→ **Assigned task**
From the entries below, transcribe exactly the lines between the line holding "The image size is (1620, 1080)." and the line holding "Select the left", inclusive; skip all other lines.

→ **Data for analysis**
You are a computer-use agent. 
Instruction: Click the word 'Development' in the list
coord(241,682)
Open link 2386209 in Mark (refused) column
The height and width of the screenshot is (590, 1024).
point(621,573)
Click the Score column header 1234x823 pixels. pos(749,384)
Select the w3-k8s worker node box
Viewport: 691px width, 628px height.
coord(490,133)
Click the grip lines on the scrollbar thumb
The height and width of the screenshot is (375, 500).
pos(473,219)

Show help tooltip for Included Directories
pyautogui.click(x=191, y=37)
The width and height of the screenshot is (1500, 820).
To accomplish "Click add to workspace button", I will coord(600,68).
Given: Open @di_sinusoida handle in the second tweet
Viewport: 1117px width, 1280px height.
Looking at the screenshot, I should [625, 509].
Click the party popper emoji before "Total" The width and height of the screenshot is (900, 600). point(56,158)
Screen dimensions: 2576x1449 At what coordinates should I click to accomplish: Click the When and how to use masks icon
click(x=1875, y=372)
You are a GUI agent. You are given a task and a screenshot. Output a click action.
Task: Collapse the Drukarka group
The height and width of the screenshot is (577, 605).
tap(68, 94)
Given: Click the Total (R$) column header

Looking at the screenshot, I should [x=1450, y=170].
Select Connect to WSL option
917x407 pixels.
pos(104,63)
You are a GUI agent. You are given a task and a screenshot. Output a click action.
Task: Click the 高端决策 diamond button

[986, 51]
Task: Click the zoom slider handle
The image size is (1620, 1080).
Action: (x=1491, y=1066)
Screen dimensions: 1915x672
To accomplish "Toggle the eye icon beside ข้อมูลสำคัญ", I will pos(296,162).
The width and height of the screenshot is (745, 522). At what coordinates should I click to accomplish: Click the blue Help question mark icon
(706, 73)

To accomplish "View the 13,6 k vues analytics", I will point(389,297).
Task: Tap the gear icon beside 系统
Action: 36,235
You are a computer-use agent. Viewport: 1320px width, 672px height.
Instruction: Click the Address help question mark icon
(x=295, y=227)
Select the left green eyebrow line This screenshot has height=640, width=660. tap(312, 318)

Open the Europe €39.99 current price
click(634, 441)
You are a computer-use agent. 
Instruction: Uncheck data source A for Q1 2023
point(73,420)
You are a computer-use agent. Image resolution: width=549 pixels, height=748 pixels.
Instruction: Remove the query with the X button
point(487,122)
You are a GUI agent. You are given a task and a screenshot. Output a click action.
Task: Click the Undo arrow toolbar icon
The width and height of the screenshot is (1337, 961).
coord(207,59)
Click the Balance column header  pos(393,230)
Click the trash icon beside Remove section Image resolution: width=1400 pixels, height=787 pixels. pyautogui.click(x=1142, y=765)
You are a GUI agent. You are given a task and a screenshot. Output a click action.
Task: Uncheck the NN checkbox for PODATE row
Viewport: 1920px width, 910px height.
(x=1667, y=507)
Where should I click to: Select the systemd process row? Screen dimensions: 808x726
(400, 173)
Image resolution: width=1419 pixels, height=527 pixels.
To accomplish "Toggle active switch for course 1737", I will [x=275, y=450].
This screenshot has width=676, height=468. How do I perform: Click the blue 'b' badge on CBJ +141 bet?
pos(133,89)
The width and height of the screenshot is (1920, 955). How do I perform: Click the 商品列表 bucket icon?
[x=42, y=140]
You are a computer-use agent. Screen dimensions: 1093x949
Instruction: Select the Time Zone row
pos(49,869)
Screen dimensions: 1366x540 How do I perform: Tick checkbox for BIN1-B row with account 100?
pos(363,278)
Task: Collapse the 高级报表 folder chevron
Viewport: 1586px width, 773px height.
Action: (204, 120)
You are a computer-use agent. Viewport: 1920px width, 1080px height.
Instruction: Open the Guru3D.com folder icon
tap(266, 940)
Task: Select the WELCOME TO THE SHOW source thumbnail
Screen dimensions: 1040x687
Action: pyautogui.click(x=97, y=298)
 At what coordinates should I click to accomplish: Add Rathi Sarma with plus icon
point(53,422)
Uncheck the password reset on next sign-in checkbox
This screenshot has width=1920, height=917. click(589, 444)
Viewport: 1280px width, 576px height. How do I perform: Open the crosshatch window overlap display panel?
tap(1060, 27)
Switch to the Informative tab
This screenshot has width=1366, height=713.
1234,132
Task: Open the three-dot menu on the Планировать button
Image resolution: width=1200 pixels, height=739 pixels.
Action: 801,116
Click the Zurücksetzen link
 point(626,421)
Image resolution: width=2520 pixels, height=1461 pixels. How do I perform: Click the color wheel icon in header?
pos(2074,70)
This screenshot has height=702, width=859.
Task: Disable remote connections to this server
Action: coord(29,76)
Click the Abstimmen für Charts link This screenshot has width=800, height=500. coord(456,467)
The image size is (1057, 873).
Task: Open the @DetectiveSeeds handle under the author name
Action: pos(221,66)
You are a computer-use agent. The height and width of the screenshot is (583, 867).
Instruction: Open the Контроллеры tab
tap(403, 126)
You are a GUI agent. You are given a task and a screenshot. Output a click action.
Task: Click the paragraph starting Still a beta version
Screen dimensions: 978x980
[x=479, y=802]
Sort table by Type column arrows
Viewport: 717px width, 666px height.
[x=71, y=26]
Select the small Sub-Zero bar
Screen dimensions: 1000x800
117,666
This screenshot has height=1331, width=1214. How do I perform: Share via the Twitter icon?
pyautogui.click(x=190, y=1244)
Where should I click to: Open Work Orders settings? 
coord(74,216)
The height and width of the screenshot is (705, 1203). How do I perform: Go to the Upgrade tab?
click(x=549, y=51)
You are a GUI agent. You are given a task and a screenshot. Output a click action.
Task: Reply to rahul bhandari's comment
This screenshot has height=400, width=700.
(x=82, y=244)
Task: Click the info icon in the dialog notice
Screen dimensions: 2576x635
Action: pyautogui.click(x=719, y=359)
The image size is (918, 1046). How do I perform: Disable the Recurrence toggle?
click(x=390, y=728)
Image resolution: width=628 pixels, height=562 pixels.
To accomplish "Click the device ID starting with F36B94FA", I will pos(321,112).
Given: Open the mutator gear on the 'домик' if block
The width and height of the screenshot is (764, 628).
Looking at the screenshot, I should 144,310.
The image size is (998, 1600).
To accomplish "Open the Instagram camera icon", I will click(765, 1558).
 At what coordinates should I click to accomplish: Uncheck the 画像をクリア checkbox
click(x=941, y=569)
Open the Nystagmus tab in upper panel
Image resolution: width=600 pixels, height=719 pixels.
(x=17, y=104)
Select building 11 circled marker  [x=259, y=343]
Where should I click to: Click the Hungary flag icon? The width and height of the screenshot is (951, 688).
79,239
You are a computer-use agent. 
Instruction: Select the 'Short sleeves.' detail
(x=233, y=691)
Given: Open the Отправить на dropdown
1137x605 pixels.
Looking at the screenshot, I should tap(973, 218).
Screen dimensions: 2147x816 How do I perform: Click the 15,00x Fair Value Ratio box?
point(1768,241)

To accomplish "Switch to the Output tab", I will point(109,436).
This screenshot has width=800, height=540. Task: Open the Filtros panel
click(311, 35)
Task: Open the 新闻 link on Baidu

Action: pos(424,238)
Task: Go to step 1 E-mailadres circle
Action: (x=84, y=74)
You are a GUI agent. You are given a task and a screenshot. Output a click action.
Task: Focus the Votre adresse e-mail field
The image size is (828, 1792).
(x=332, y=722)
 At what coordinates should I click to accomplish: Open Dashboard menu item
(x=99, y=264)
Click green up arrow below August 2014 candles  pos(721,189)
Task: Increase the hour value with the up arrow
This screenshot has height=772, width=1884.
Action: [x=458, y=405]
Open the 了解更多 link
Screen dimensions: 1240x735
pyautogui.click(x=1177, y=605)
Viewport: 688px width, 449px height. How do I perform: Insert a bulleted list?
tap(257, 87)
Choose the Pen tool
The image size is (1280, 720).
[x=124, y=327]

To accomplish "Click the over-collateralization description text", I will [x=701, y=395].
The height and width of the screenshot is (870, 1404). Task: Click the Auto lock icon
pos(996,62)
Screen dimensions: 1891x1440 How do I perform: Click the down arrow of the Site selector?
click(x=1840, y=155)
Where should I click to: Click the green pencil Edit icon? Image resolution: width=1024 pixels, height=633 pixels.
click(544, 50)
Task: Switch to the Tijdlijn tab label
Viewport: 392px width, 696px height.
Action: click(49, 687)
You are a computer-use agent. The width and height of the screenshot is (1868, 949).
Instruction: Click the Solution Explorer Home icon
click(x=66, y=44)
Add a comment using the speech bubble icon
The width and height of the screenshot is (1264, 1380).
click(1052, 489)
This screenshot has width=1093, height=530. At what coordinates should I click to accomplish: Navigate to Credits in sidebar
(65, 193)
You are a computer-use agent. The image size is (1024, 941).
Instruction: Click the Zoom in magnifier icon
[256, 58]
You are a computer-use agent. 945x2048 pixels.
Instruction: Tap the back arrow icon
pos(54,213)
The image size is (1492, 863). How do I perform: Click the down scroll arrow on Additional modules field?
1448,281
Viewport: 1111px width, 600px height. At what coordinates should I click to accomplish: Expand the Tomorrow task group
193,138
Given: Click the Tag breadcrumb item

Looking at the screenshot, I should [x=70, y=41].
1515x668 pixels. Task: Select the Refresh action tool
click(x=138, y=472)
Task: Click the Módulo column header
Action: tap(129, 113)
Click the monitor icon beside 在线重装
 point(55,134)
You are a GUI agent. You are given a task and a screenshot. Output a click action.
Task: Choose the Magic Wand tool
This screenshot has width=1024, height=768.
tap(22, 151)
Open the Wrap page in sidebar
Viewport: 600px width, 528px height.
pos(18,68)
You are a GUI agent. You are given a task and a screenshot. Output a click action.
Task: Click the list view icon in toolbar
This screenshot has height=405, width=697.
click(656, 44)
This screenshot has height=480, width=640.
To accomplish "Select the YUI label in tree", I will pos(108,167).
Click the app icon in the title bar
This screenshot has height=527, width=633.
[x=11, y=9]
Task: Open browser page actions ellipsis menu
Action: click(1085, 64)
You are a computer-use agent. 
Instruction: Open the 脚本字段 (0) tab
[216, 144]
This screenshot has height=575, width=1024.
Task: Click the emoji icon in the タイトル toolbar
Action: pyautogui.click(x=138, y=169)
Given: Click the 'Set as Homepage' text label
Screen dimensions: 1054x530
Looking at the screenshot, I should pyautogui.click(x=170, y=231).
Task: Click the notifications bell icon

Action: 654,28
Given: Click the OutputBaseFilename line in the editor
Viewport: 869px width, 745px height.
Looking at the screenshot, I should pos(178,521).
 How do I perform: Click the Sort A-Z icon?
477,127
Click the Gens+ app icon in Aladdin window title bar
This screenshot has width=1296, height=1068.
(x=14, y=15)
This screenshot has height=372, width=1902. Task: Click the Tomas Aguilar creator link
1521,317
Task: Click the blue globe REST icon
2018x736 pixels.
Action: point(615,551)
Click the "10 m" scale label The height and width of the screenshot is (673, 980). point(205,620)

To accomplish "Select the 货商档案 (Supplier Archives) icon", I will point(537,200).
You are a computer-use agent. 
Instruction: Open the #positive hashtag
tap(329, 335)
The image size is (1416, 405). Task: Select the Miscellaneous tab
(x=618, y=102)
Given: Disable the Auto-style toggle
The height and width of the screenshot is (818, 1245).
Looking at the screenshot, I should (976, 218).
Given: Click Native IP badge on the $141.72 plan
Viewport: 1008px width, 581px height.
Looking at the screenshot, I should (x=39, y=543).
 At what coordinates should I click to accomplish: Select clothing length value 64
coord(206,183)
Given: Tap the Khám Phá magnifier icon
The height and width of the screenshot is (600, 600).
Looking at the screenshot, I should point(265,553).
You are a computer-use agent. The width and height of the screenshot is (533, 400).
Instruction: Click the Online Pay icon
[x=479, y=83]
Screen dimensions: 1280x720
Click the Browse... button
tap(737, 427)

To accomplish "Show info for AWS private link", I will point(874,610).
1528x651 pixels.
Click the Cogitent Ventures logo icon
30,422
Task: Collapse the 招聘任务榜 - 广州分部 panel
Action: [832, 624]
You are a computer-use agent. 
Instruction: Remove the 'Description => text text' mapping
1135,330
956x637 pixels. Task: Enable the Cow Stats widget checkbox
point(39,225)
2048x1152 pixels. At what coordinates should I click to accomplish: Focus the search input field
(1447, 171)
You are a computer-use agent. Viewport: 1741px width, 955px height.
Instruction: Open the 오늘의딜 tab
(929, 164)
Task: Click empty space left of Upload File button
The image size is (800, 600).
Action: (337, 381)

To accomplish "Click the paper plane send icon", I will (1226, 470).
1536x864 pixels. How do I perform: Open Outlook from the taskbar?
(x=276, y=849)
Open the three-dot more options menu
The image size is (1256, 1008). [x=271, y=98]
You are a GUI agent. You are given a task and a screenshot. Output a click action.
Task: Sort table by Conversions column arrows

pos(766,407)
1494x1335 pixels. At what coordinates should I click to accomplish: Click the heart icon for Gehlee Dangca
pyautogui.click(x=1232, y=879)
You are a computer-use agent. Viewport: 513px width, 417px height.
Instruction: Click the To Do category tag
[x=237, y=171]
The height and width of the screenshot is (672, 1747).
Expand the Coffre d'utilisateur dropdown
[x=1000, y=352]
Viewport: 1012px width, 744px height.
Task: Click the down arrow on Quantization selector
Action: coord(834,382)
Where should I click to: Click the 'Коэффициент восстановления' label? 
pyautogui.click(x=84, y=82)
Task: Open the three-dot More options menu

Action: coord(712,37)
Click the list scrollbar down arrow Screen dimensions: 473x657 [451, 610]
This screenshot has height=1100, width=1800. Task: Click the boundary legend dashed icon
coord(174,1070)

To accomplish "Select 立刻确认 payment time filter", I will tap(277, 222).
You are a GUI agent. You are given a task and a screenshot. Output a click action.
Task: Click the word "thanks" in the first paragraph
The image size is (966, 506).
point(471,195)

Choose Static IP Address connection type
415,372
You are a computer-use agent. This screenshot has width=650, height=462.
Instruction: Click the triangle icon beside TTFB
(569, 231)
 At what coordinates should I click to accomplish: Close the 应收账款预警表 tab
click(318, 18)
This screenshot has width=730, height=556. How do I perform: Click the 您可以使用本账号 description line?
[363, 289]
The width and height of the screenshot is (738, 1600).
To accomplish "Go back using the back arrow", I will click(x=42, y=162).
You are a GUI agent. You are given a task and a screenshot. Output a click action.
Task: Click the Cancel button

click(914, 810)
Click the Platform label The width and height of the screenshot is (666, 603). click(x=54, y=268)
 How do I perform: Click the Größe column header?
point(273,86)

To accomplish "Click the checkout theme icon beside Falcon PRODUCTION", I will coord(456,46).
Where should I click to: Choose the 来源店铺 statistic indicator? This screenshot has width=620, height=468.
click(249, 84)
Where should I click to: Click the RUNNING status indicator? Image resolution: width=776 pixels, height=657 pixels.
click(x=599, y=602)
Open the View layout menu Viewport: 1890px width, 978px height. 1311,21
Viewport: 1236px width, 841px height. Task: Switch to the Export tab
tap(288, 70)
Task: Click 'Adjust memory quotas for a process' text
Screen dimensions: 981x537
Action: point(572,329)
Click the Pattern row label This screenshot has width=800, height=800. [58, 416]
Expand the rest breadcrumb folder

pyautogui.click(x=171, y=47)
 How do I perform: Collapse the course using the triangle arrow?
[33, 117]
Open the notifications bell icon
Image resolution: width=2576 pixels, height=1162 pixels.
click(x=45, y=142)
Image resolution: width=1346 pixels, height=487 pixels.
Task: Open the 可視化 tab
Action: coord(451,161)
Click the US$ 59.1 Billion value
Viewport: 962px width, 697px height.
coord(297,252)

→ **Answer box**
The image size is (1620, 1080).
Action: (x=1491, y=1066)
Screen dimensions: 1915x672
To accomplish "Toggle the eye icon beside ข้อมูลสำคัญ", I will pos(296,162).
The width and height of the screenshot is (745, 522). At what coordinates should I click to accomplish: Click the blue Help question mark icon
(706, 73)

To accomplish "View the 13,6 k vues analytics", I will point(389,297).
Task: Tap the gear icon beside 系统
Action: 36,235
You are a computer-use agent. Viewport: 1320px width, 672px height.
Instruction: Click the Address help question mark icon
(x=295, y=227)
Select the left green eyebrow line This screenshot has height=640, width=660. tap(312, 318)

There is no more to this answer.